* [Stored entries]:
◆ ◆ ◆ ◆ ◆

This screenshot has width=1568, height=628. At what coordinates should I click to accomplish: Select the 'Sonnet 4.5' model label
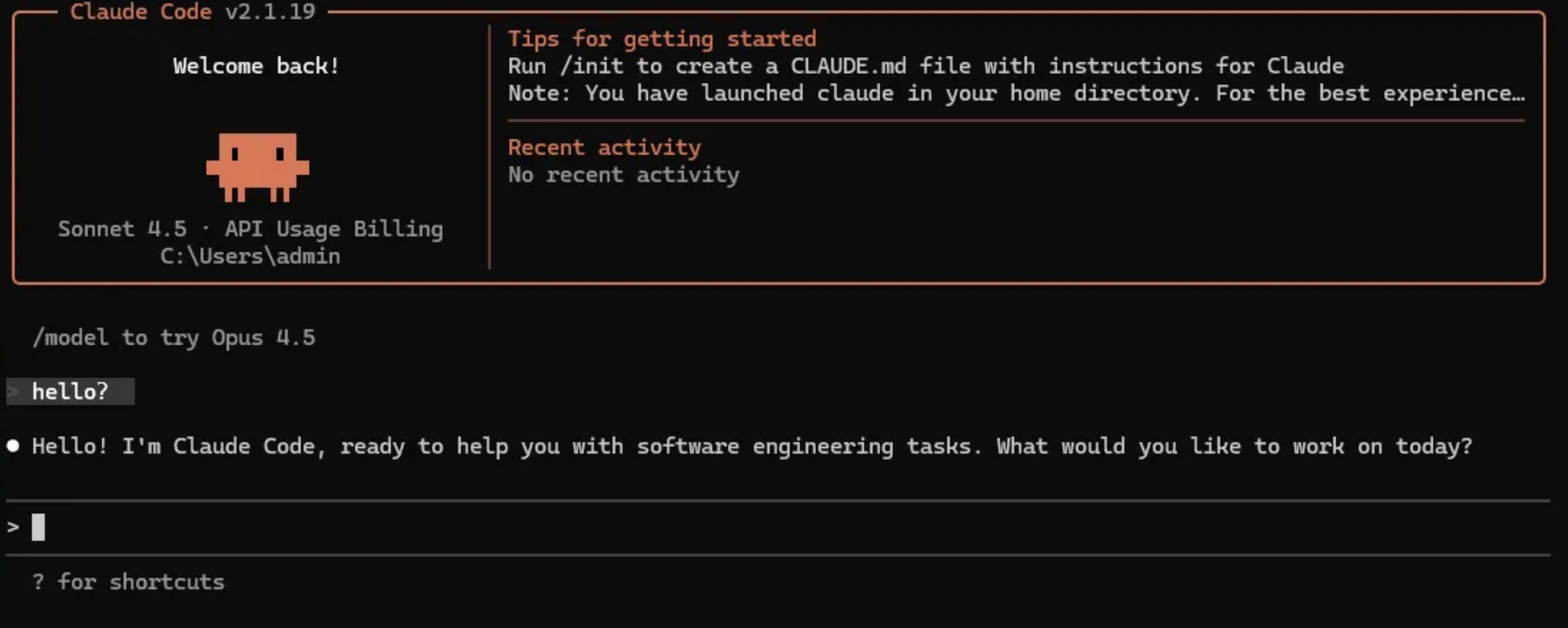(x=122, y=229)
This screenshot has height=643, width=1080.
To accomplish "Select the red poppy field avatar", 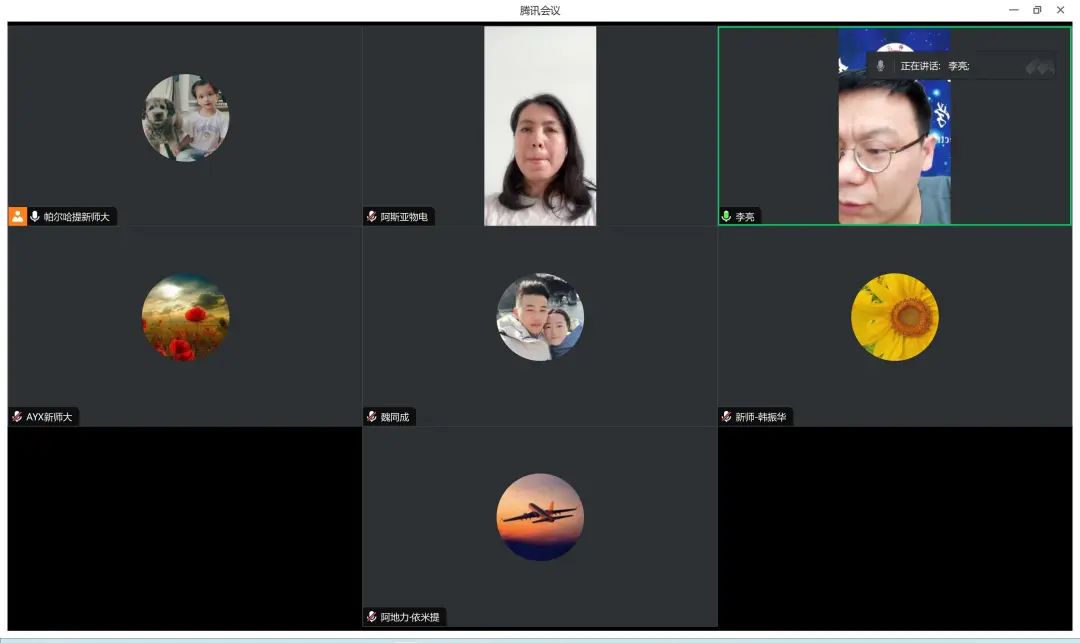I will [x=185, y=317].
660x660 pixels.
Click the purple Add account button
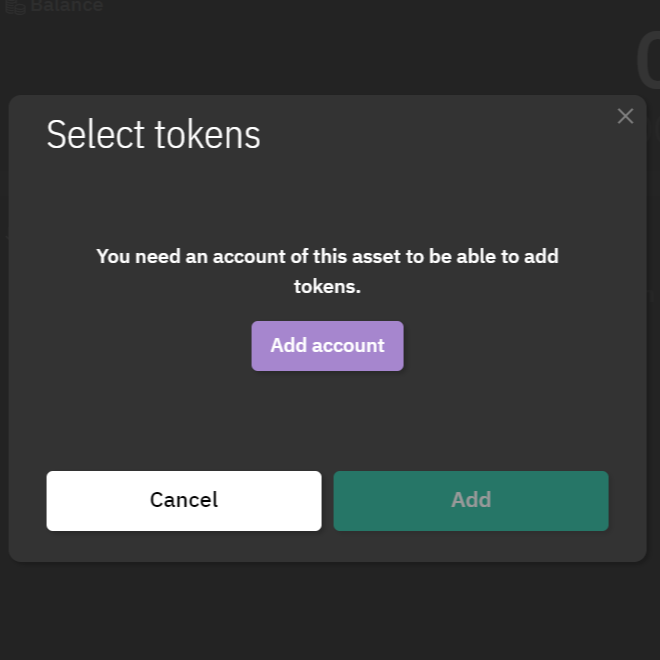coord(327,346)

◆ ◆ ◆ ◆ ◆

Can you copy the listing above, starting at the line that has "660x660 pixels." and stopping after its final line, with the pictures left out?

660x660 pixels.
Click the purple Add account button
coord(327,346)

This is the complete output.